The CrossClimate 2 also stops with authority, posting some of the shortest distances in its category. Overall, this is one of the best tires for rainy weather in the grand-touring all-season category. It performs safely and consistently, both in very heavy rain and on damp roads. Not that you should expect less from a Michelin product, of course.
Decent snow performance
I already mentioned CrossClimate 2’s snow traction several times by now, and I reckon you’re interested to know more. Well, to sum things up, the CrossClimate 2 is a usable snow tire, something I can’t say for most all-season tires. It handily beats the competition in almost every test, which is something Michelin really needs to be praised for.
For instance, you probably won’t even need a winter tire if you only experience light snow. The CrossClimate 2 manages to keep you in the driving line and doesn’t need a very long distance to stop. There is also a ton of acceleration traction, so you won’t get stuck anywhere.
What really impressed me is that the tire continues to work in deep snow. Where other all-season tires would suffer, Michelin’s all-weather tire manages to at least drive safely. It won’t replace a proper winter tire in these conditions, though.
Comfortable riding experience
The CrossClimate 2 is among the most comfortable grand-touring tires. There might be more comfortable tires, primarily the Bridgestone Turanza QuietTrack, but as far as 3PMSF rubber goes, the CrossClimate 2 is among the best out there.
So, what does that mean? For starters, the ride is exceptionally well-damped. The tire easily swallows smaller road imperfection, leaving much less for the suspension to work with. The CrossClimate 2 also fares well with bumps and potholes, transferring very little vibration into the cabin.
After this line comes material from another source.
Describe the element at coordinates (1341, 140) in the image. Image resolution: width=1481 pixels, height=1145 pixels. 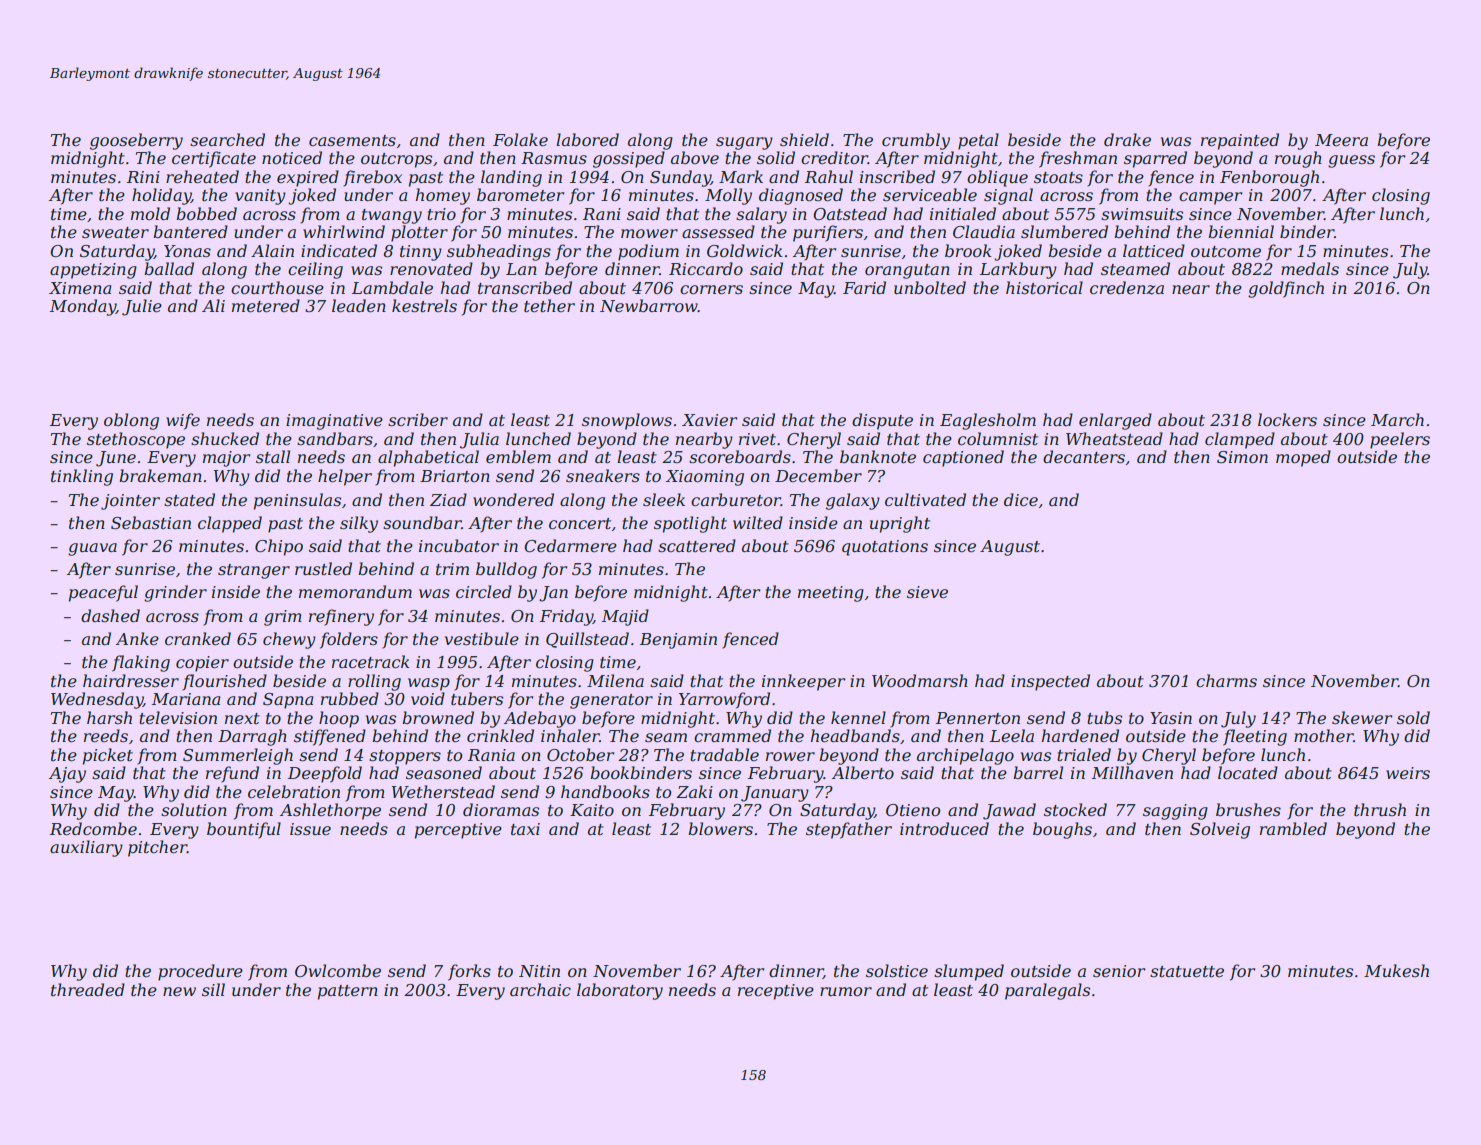
I see `Meera` at that location.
Furthermore, there is not much thumping noise coming from the tires over larger potholes. You’ll hear it, for sure, but you really need to search for it. When it comes to tread growl, though, Michelin’s all-weather tire is excellent. You can hardly hear the tire in urban conditions, and the road noise is only mild at highway speeds.
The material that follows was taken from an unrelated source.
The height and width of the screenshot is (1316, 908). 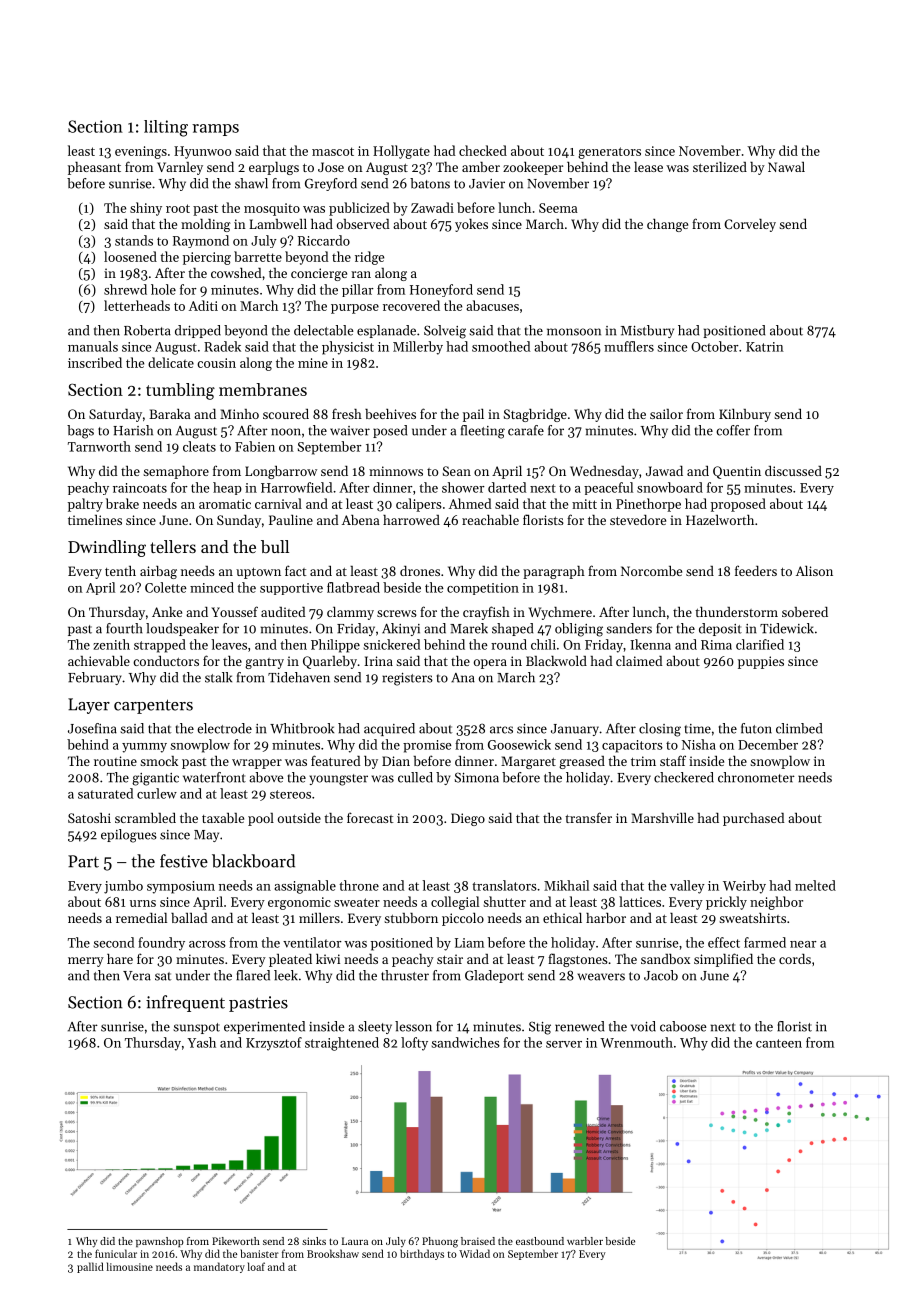 What do you see at coordinates (509, 644) in the screenshot?
I see `round` at bounding box center [509, 644].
Michelin CrossClimate 2 specifications
The current warranty comes out to be 6 years or 60,000 miles of tread use on the front tires, and half for the rear. Uniformity and workmanship warranties are also available on the first 2/32″ of wear.
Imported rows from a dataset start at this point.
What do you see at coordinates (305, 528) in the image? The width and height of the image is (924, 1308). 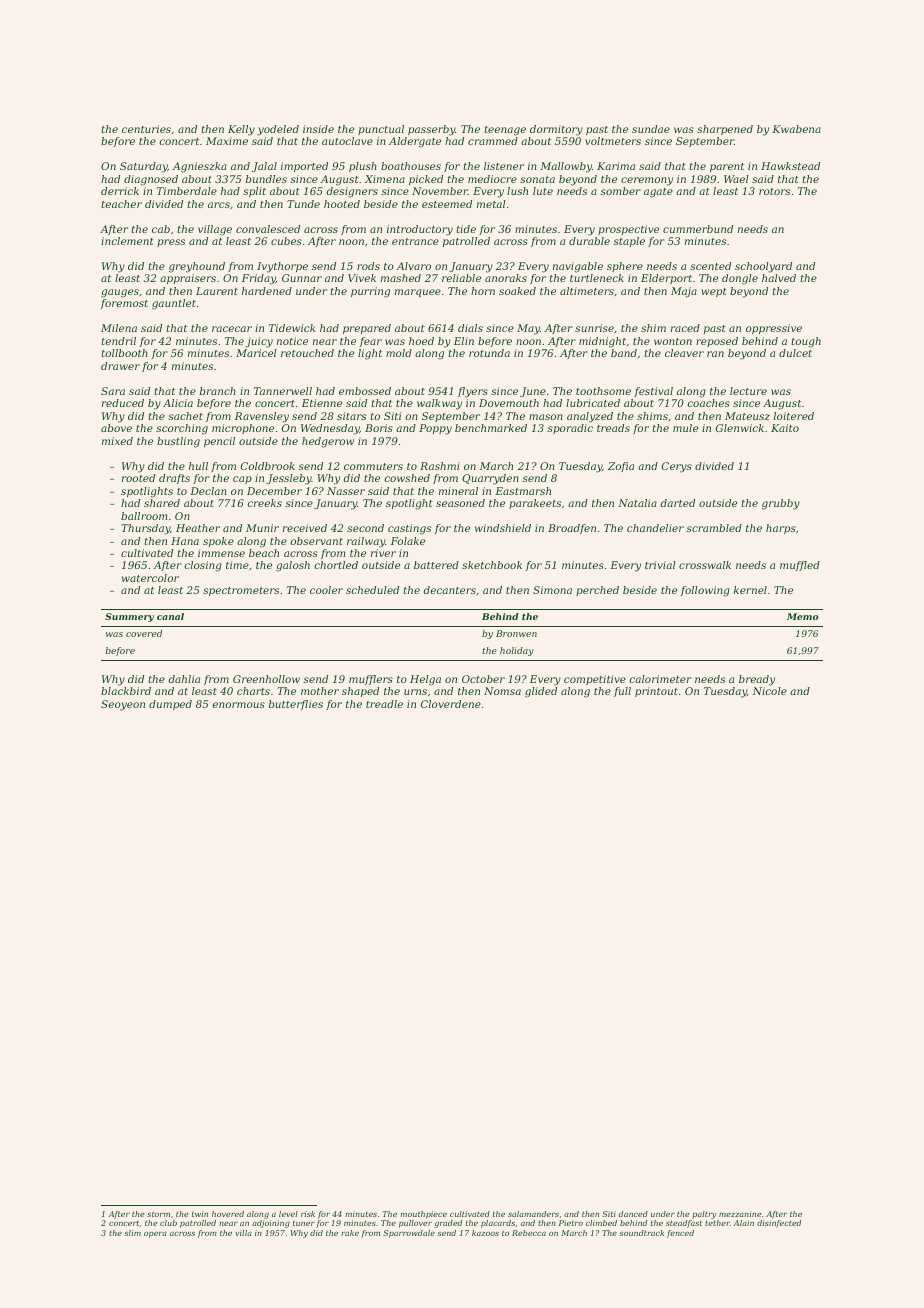 I see `received` at bounding box center [305, 528].
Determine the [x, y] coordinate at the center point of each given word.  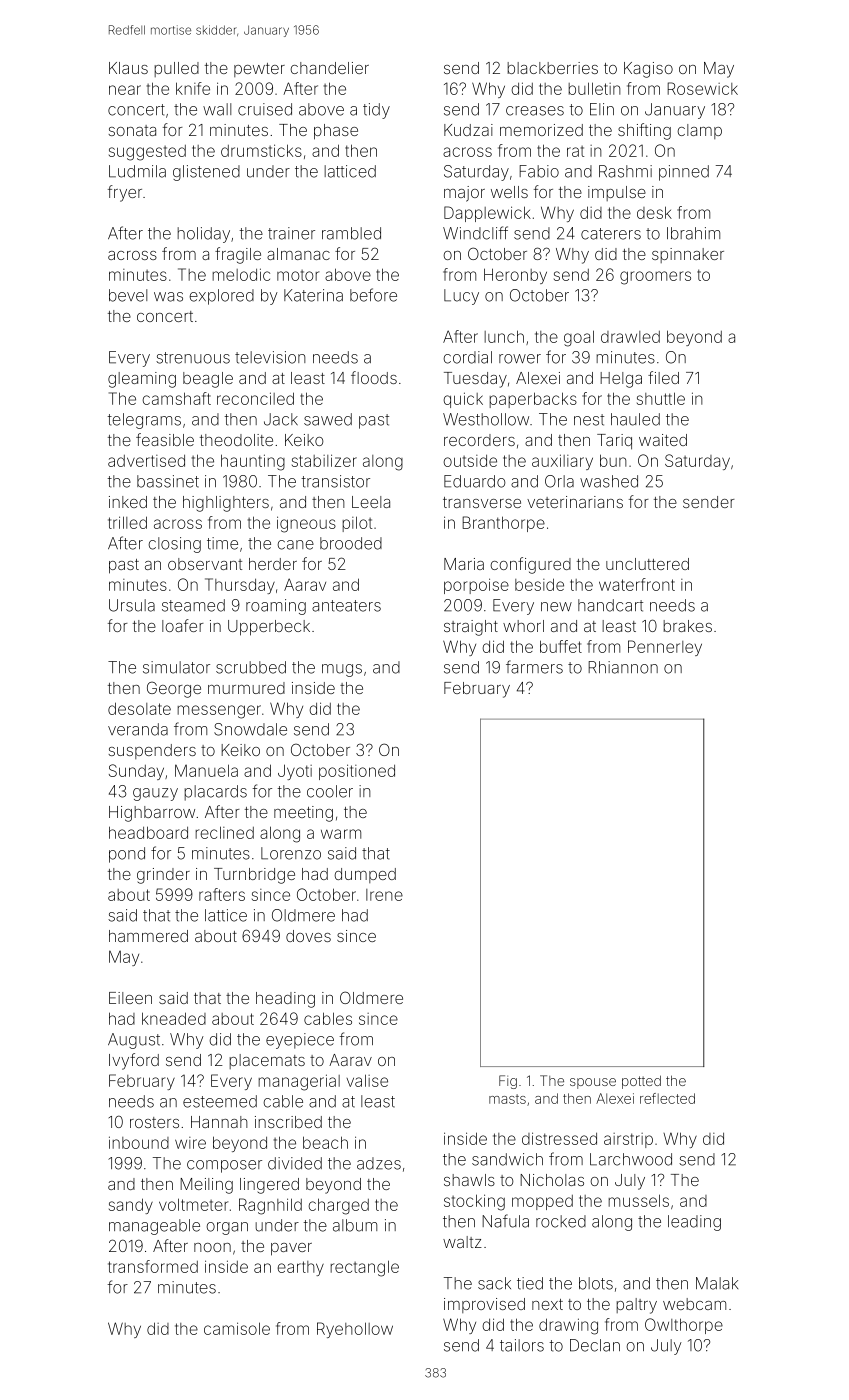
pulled [176, 69]
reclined [224, 832]
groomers [655, 278]
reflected [667, 1098]
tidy [376, 111]
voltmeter [193, 1204]
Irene [384, 895]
Tire wear is modest, but also requires cross rotation instead of front to back, to stop uneven wearing. Thermal adaptive tread compounds found outside the two-ply steel belts casing, make this a very safe and reliable tire.
The following list is a sample and may not include all vehicles.
- Dodge Challenger
- Honda Accord
- Honda Pilot AWD
- Lincoln MKZ
- Mercedes C300
- Mustang GT
- Subaru Legacy
Is the Michelin CrossClimate 2 suitable for off-roading?
The CrossClimate 2 isn’t intended for off-road driving and won’t provide you with reliable traction. Moreover, abrasive hard packed surfaces can easily damage the tread of the tire.
Final verdict: is the Michelin CrossClimate 2 worth it?
I don’t know how Michelin did it, but its latest all-weather tire is a miracle. It drives like a premium all-season grand-touring tire on dry and wet roads but also works much better over snowy and icy roads.
It’s important to note, though, that there are other all-weather tires on the market that work very well over snowy roads. However, these tires will be much worse on dry and wet roads.
On the whole, I’d say that the Michelin CrossClimate 2 is the first tire that manages to blend summer and winter traction in one tire. Hence, if you don’t mind the slightly lower treadwear warranty, you should definitely buy the CrossClimate 2.